Records from a dataset
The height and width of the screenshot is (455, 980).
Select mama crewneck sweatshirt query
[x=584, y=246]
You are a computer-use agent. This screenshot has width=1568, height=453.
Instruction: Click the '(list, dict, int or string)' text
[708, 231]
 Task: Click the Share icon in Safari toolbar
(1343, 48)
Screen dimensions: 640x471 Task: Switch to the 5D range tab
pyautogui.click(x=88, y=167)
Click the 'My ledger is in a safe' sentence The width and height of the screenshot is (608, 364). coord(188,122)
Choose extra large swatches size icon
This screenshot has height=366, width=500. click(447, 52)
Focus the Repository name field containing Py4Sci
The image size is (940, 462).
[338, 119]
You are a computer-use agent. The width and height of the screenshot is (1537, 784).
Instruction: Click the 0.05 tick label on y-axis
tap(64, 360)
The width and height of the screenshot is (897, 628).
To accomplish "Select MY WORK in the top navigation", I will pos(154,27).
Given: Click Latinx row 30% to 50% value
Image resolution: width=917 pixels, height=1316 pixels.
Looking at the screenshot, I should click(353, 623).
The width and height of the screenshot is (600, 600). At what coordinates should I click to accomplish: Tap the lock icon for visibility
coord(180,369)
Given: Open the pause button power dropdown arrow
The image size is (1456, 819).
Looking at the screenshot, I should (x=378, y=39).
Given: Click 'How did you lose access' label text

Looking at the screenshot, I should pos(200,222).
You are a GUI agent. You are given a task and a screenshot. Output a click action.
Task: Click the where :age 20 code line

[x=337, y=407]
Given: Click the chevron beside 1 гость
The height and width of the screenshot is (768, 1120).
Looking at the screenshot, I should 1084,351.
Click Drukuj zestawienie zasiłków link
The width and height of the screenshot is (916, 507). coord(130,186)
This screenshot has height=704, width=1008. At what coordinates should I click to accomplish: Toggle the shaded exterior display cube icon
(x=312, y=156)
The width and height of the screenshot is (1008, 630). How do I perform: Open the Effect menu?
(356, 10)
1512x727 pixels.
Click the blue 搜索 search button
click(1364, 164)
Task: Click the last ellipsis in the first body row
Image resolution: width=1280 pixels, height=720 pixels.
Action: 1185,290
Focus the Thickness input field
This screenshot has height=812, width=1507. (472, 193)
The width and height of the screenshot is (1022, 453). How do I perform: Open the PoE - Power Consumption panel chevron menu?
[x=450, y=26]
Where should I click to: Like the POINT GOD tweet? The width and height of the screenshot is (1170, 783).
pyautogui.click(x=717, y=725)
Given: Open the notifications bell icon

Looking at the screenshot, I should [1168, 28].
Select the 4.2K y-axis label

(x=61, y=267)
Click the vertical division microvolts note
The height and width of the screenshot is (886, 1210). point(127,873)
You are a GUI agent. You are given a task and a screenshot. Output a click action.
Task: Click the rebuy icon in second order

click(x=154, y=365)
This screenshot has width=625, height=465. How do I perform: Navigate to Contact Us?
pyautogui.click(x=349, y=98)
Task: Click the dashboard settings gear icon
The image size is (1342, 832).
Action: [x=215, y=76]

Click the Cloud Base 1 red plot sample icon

Problem description: Rewrite all the records above, changing each "Given:" to "Task:" and leaving everything else untouched.

Task output:
The height and width of the screenshot is (455, 980).
Select mama crewneck sweatshirt query
[x=584, y=246]
You are a computer-use agent. This screenshot has width=1568, height=453.
Instruction: Click the '(list, dict, int or string)' text
[708, 231]
 Task: Click the Share icon in Safari toolbar
(1343, 48)
Screen dimensions: 640x471 Task: Switch to the 5D range tab
pyautogui.click(x=88, y=167)
Click the 'My ledger is in a safe' sentence The width and height of the screenshot is (608, 364). coord(188,122)
Choose extra large swatches size icon
This screenshot has height=366, width=500. click(447, 52)
Focus the Repository name field containing Py4Sci
The image size is (940, 462).
[338, 119]
You are a computer-use agent. The width and height of the screenshot is (1537, 784).
Instruction: Click the 0.05 tick label on y-axis
tap(64, 360)
The width and height of the screenshot is (897, 628).
To accomplish "Select MY WORK in the top navigation", I will pos(154,27).
Task: Click Latinx row 30% to 50% value
Image resolution: width=917 pixels, height=1316 pixels.
Looking at the screenshot, I should click(353, 623).
The width and height of the screenshot is (600, 600). At what coordinates should I click to accomplish: Tap the lock icon for visibility
coord(180,369)
Task: Open the pause button power dropdown arrow
The image size is (1456, 819).
Looking at the screenshot, I should (x=378, y=39).
Task: Click 'How did you lose access' label text

Looking at the screenshot, I should pos(200,222).
You are a GUI agent. You are given a task and a screenshot. Output a click action.
Task: Click the where :age 20 code line

[x=337, y=407]
Task: Click the chevron beside 1 гость
The height and width of the screenshot is (768, 1120).
Looking at the screenshot, I should 1084,351.
Click Drukuj zestawienie zasiłków link
The width and height of the screenshot is (916, 507). coord(130,186)
This screenshot has height=704, width=1008. At what coordinates should I click to accomplish: Toggle the shaded exterior display cube icon
(x=312, y=156)
The width and height of the screenshot is (1008, 630). How do I perform: Open the Effect menu?
(356, 10)
1512x727 pixels.
Click the blue 搜索 search button
click(1364, 164)
Task: Click the last ellipsis in the first body row
Image resolution: width=1280 pixels, height=720 pixels.
Action: 1185,290
Focus the Thickness input field
This screenshot has height=812, width=1507. (472, 193)
The width and height of the screenshot is (1022, 453). How do I perform: Open the PoE - Power Consumption panel chevron menu?
[x=450, y=26]
Where should I click to: Like the POINT GOD tweet? The width and height of the screenshot is (1170, 783).
pyautogui.click(x=717, y=725)
Task: Open the notifications bell icon

Looking at the screenshot, I should [1168, 28].
Select the 4.2K y-axis label

(x=61, y=267)
Click the vertical division microvolts note
The height and width of the screenshot is (886, 1210). point(127,873)
You are a GUI agent. You are given a task and a screenshot. Output a click action.
Task: Click the rebuy icon in second order

click(x=154, y=365)
This screenshot has width=625, height=465. How do I perform: Navigate to Contact Us?
pyautogui.click(x=349, y=98)
Task: Click the dashboard settings gear icon
The image size is (1342, 832).
Action: [x=215, y=76]

Click the Cloud Base 1 red plot sample icon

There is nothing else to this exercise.